* [Data]:
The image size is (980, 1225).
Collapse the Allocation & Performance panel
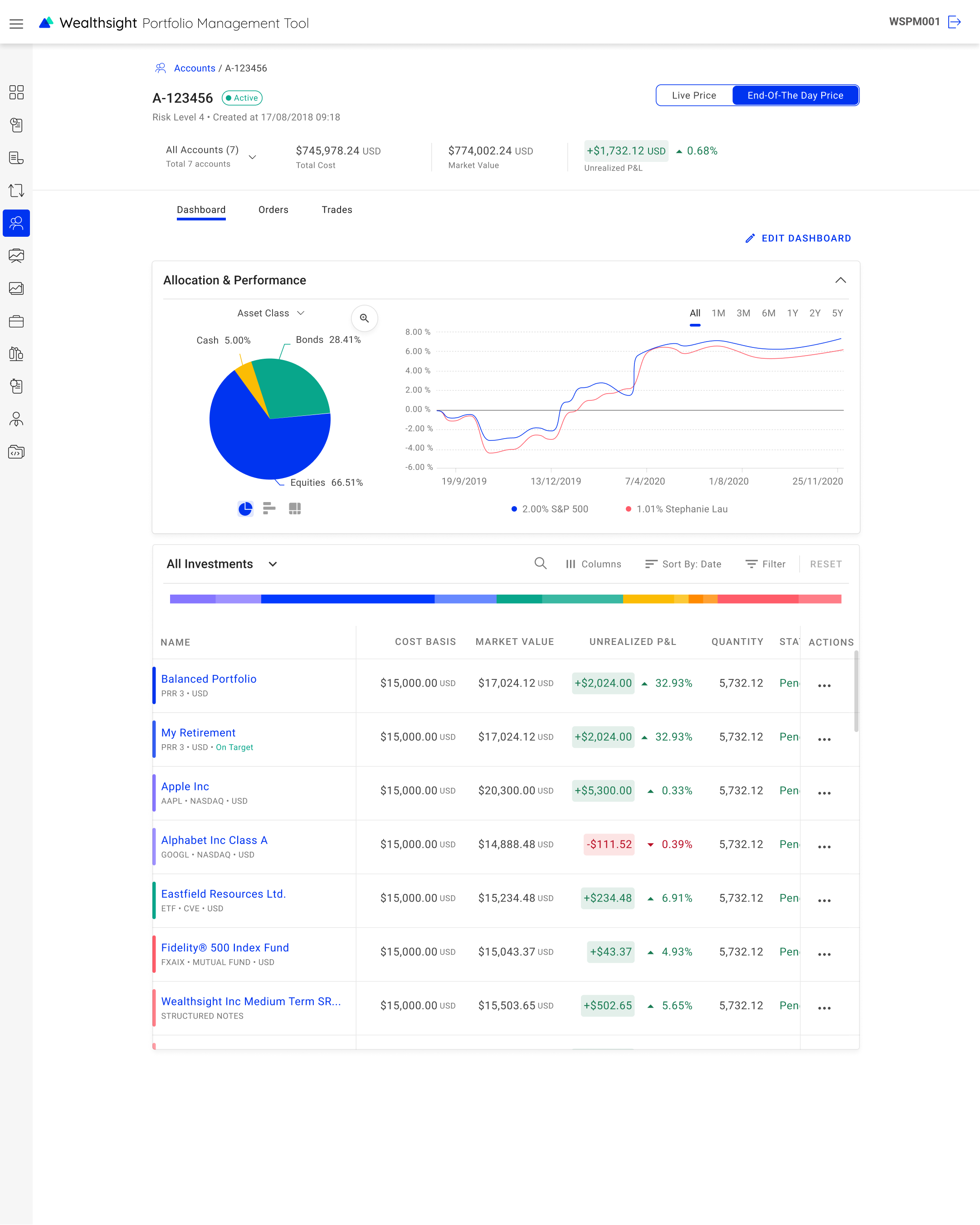tap(840, 280)
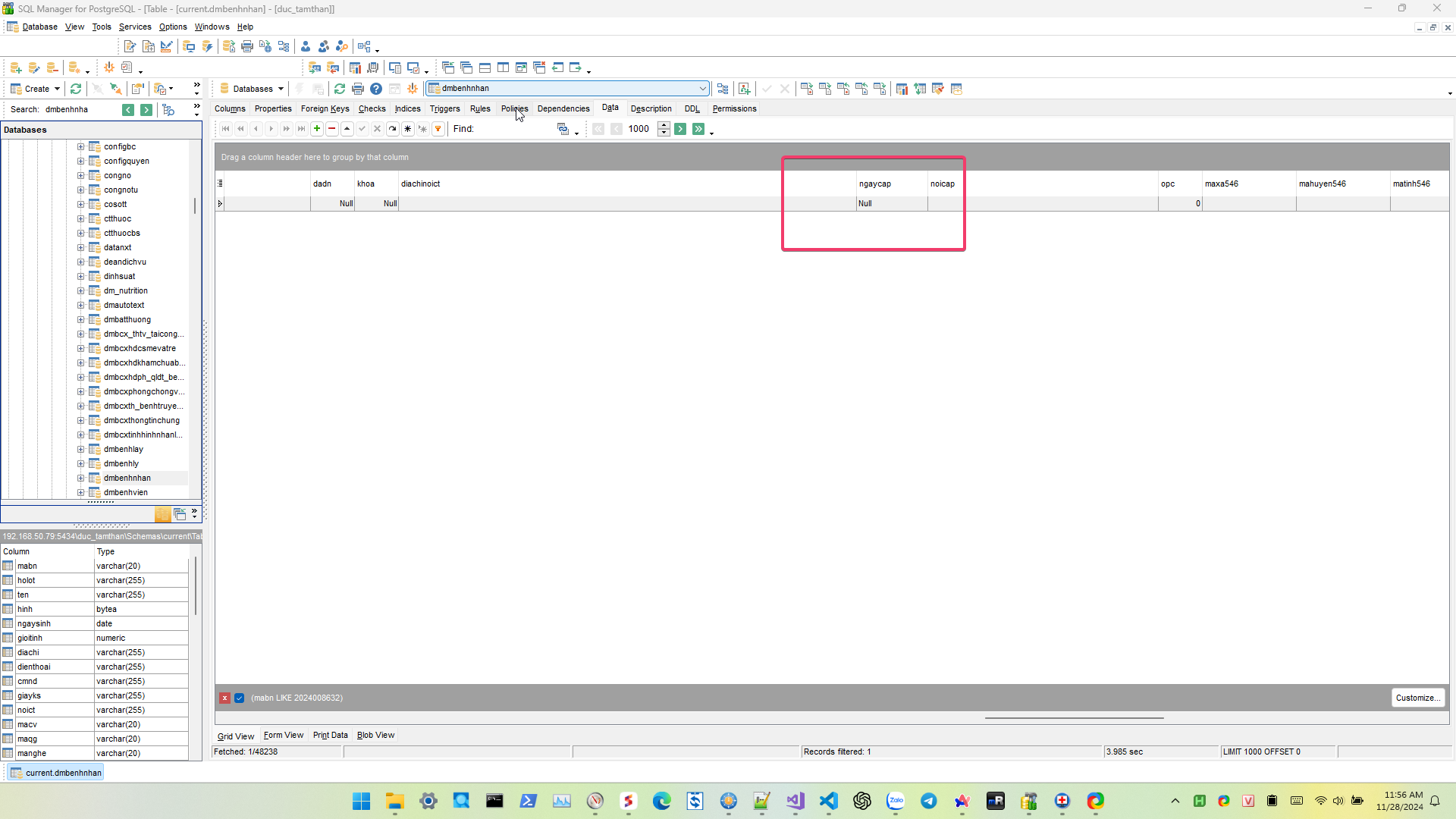Click the Find input field

(x=514, y=129)
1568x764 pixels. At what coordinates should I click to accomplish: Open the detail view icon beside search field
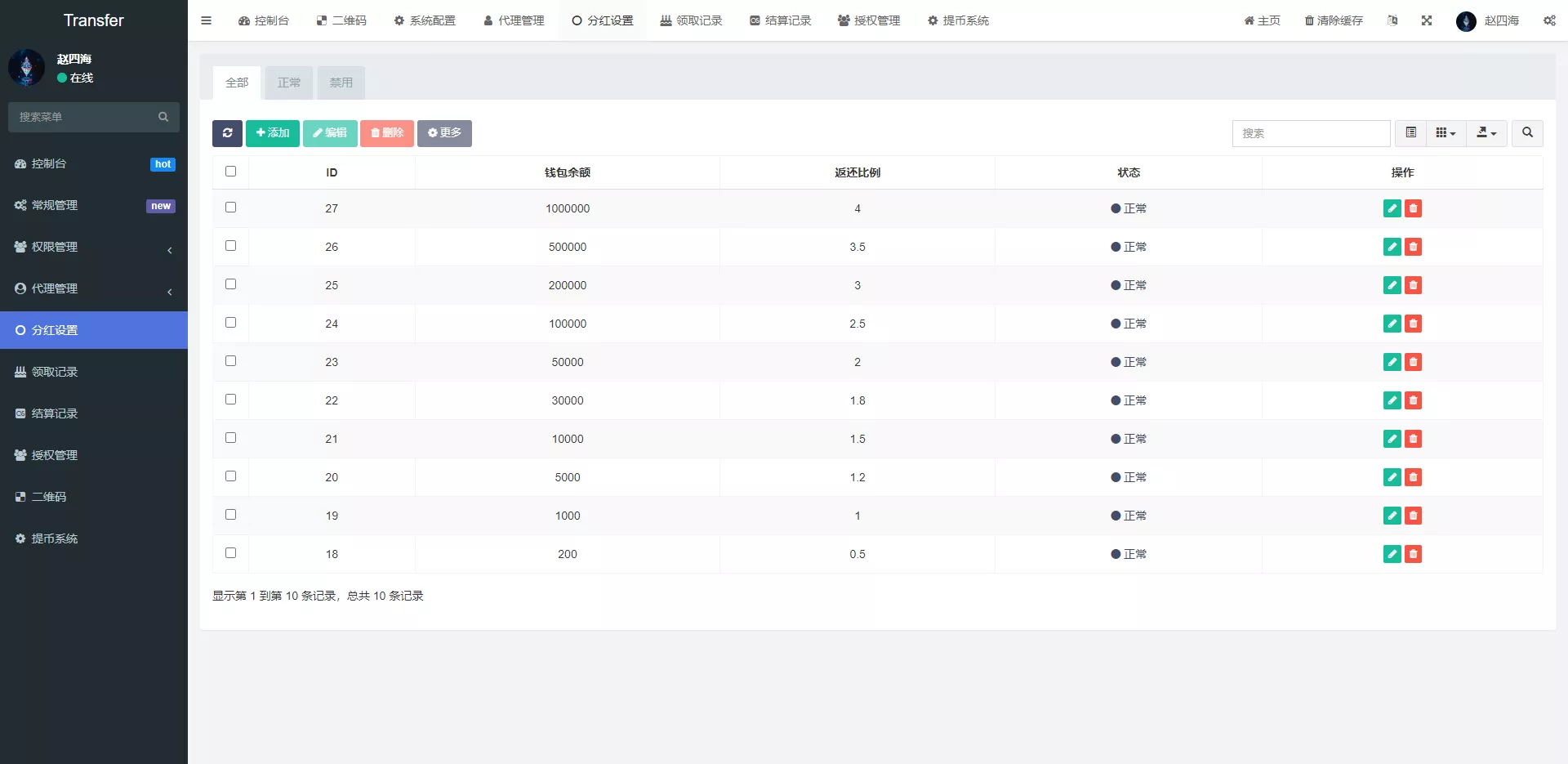click(1410, 132)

* [What to do]:
Output the listing above in full, exactly. No images.

* [Solution below]:
The image size is (980, 1225).
Collapse the Allocation & Performance panel
tap(840, 280)
Click the Find input field

(x=514, y=129)
1568x764 pixels. At what coordinates should I click to accomplish: Open the detail view icon beside search field
click(1410, 132)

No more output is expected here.